- Born: 1948 or 1949 (age 76–77) Theodore, Saskatchewan, Canada
- Education: Swarthmore College (BA) Columbia University (MFA) York University (LLB)
- Occupations: Actor, director, photographer, copyright lawyer
- Years active: 1977–1990 1995–present
- Known for: Suspect, The Outside Chance of Maximilian Glick, Murder by Night, White Light (films)
- Television: Check It Out! (series)

= Aaron Schwartz (Canadian actor) =

Canadian actor and director (born 1949)

Aaron Schwartz (born 1948/1949) is a Canadian actor, director, photographer and copyright lawyer.

==Life and career==
Schwartz was born in 1949 in Theodore, Saskatchewan, and grew up in Winnipeg, Manitoba. He graduated from Swarthmore College in 1970; in 1972 he received an MFA degree in Theater from Columbia University. He earned a law degree from Osgoode Hall Law School at York University, Toronto, in 1993, and was admitted to the Ontario Bar in 1995.

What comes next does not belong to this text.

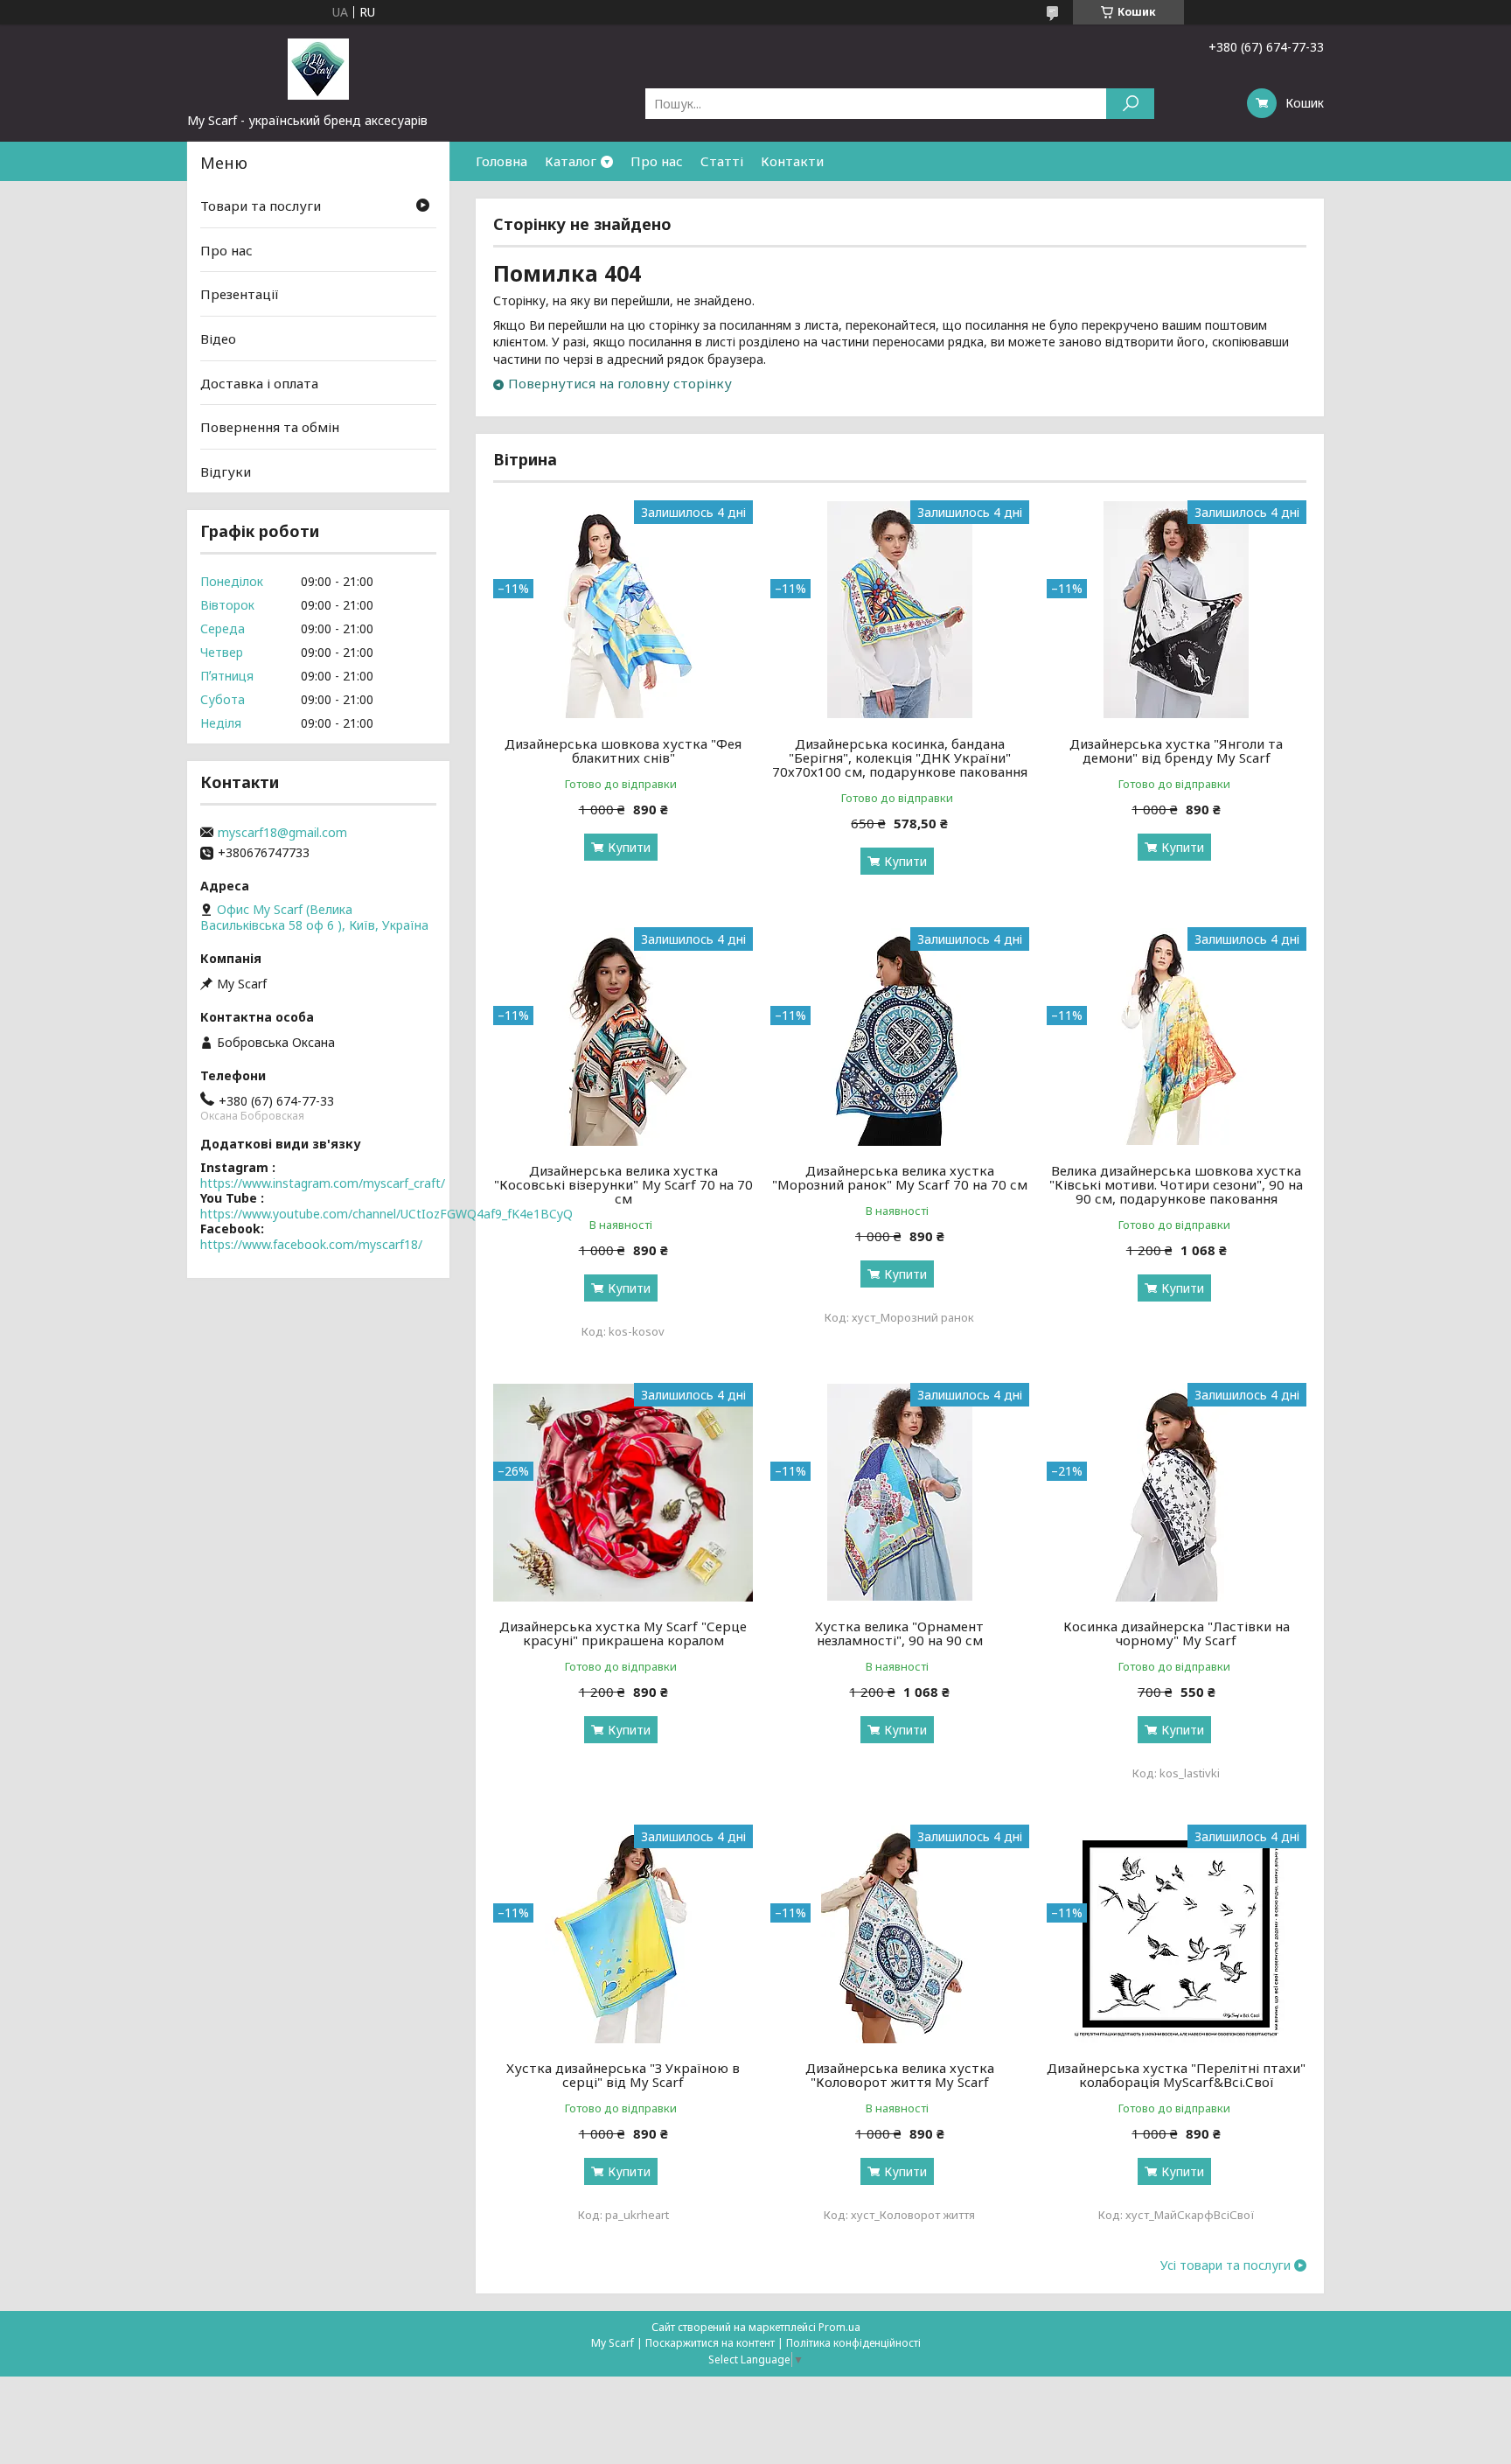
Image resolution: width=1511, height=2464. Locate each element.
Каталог (570, 161)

Schwartz spent his early career in theatre. In 1987, he produced and directed Bat Masterson's Last Regular Job, by Bill Ballantyne, at the Toronto Free Theatre. He had previously directed the world premiere of Ballantyne's first play, The Al Cornell Story, at the Theatre Passe Muraille Back Space in Toronto. Schwartz was nominated as best director for a Dora Mavor Moore Award for his production of Come Back to the Five and Dime, Jimmy Dean, Jimmy Dean, at the Factory Theatre in Toronto.

Schwartz is known for playing a leading role as grocery cashier Leslie Rappaport in the television situation comedy, Check It Out! (1985–1988). He was also featured in two episodes of Street Legal (in 1990) and in the episode of Alfred Hitchcock Presents entitled "Killer Takes All" (1988) with Van Johnson and Rory Calhoun.

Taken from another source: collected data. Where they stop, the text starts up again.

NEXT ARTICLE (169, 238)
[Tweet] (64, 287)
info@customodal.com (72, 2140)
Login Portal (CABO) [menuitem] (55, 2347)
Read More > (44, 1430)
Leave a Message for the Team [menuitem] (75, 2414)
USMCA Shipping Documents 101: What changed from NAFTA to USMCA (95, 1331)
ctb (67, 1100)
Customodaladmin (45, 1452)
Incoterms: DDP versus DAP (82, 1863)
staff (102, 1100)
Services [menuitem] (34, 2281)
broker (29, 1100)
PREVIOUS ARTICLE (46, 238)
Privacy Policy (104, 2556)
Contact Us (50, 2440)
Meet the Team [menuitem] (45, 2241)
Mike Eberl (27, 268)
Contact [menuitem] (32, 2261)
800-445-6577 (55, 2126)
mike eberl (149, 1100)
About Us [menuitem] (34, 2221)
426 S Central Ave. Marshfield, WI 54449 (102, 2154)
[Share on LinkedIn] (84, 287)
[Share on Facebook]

In film, he is known for playing Henry Glick, the father of the title character in The Outside Chance of Maximilian Glick (1988), which won the Best Canadian Feature Film award at the Toronto International Film Festival. His other film roles include the Czech Officer in Eleni (1985) starring John Malkovich and the Forensic Pathologist in Suspect (1987) starring Cher and Liam Neeson, both films directed by Academy Award-winning director Peter Yates. Other film credits include the Neurologist in Murder by Night (1989), Dr. Spears in Age-Old Friends (1989) and Aaron Stern in White Light (1991).

In January 2011, Schwartz wrote in an essay about protecting your photographs online:

If the thief ... tried to sell [the infringed work] and couldn't – then the artist might want to take a hard look at how much damage has really been done. Probably got some free advertising....

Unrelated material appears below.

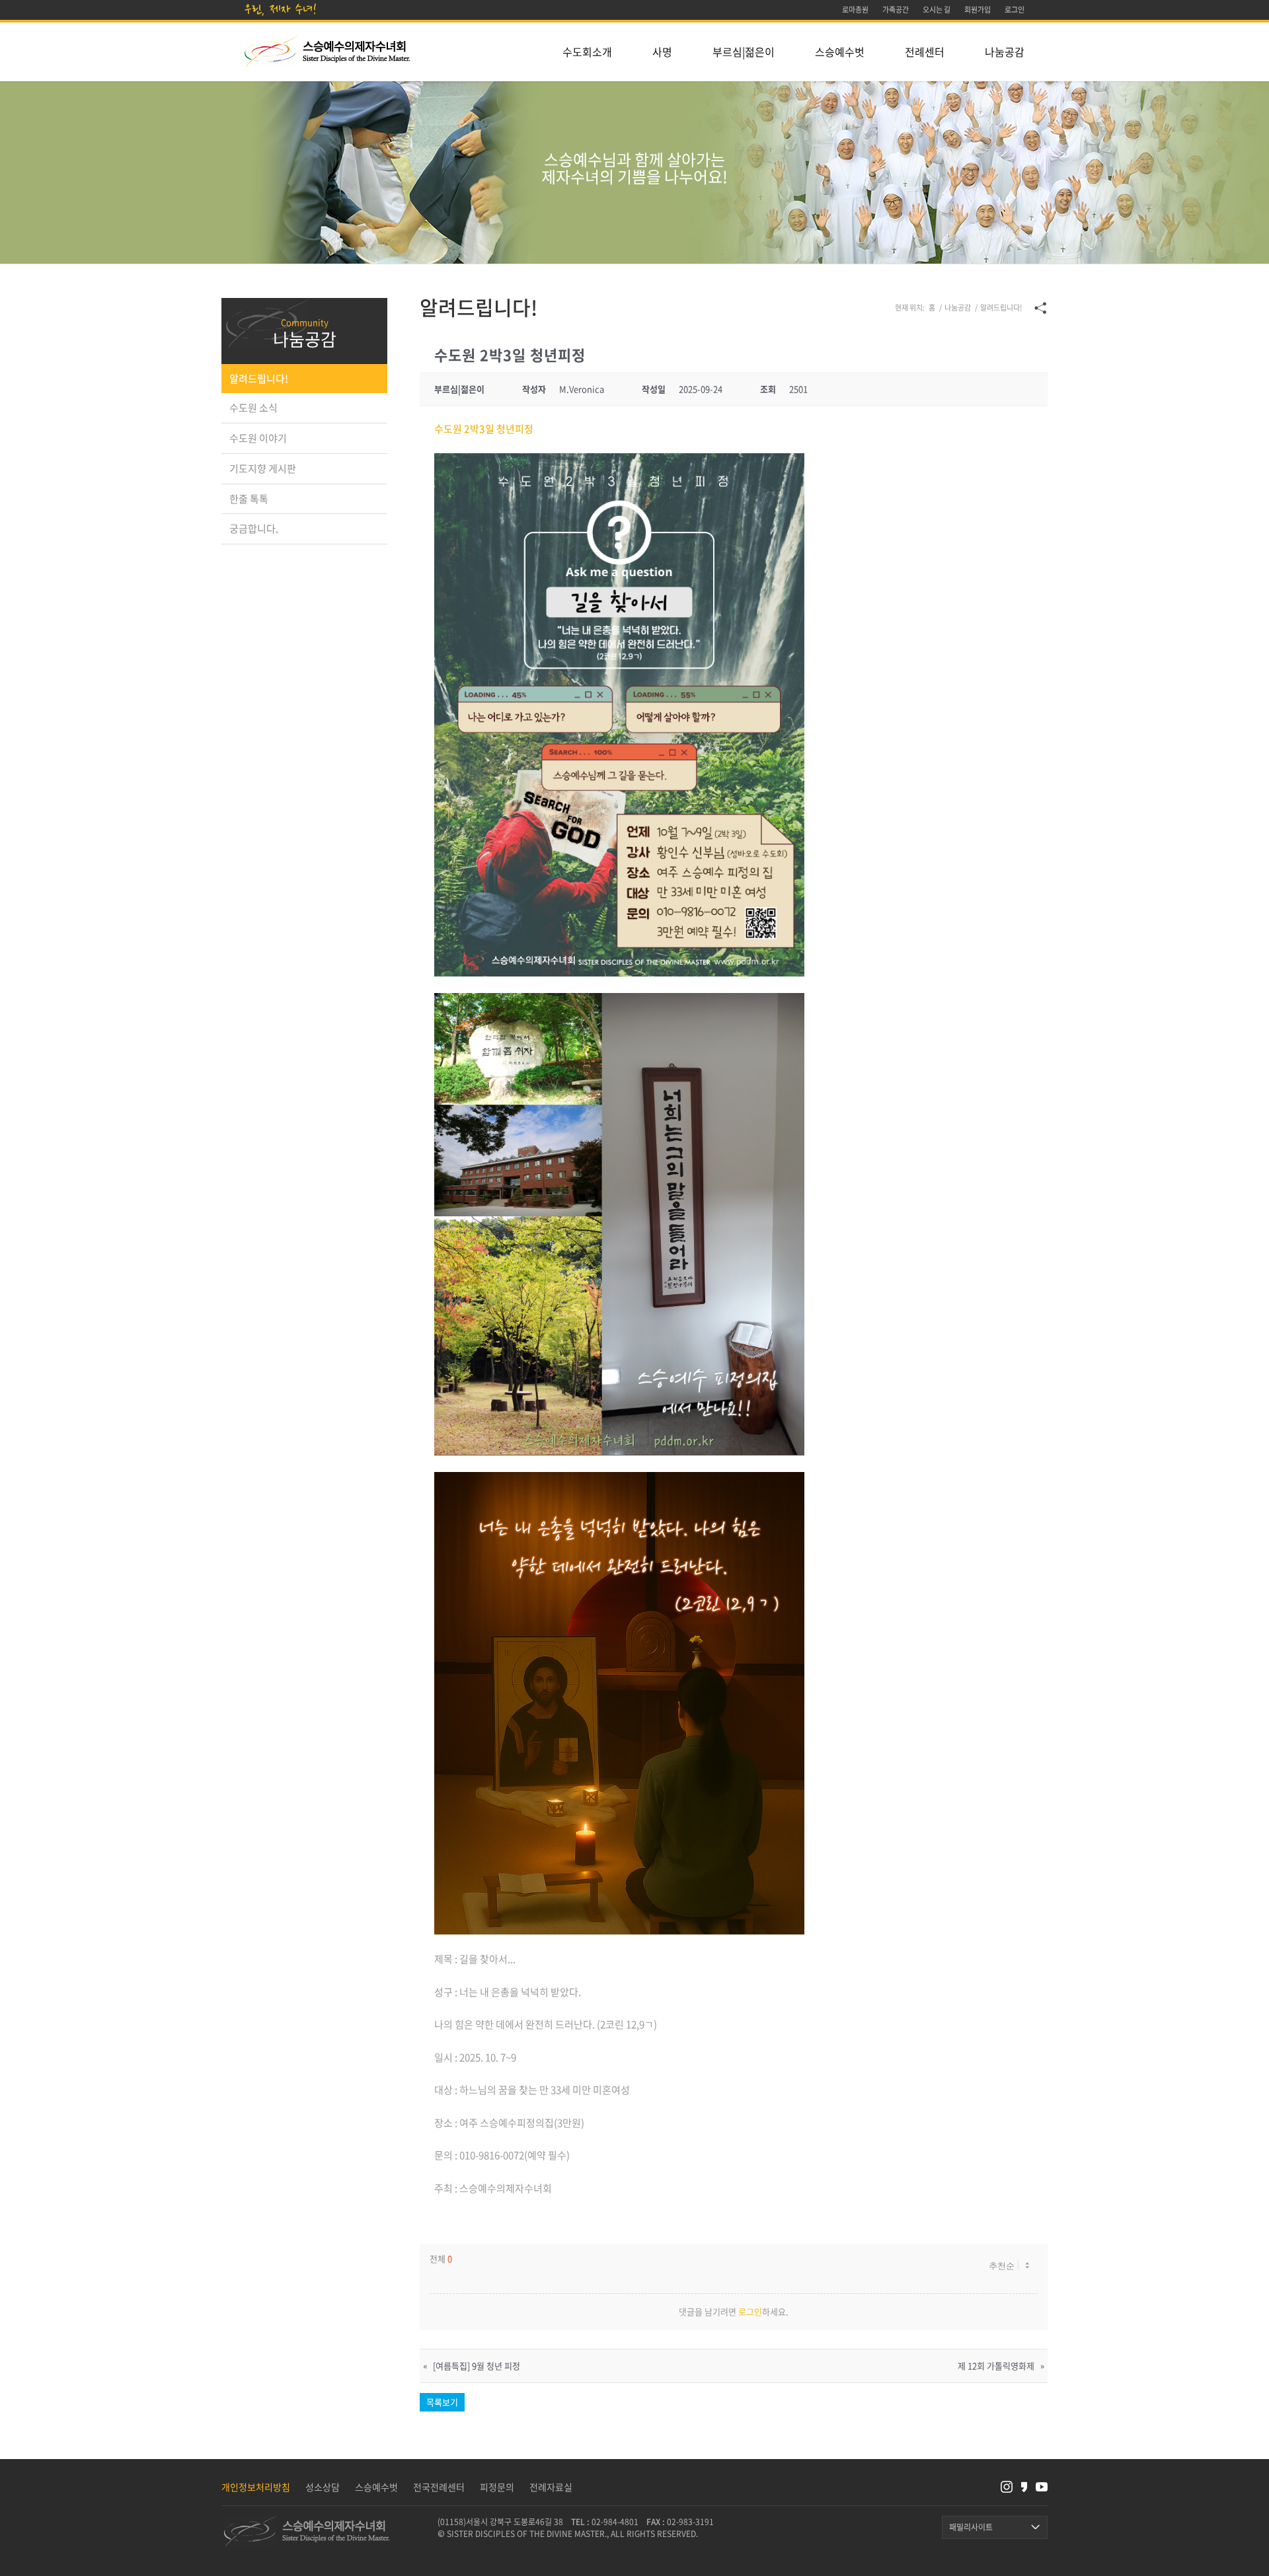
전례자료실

I recommend not putting anything extremely valuable where someone can steal it. And don't worry too much about what happens to the work that you do display on the Internet, because a "thief" might well be doing you as much good as harm.

Schwartz, in addition to his law and acting careers, is an accomplished photographer. Founder of the photography blog aamora.com, a self-proclaimed "Playland" for photographers, artists and writers around the world, he has developed a reputation for his photographs on JPG and his own online gallery.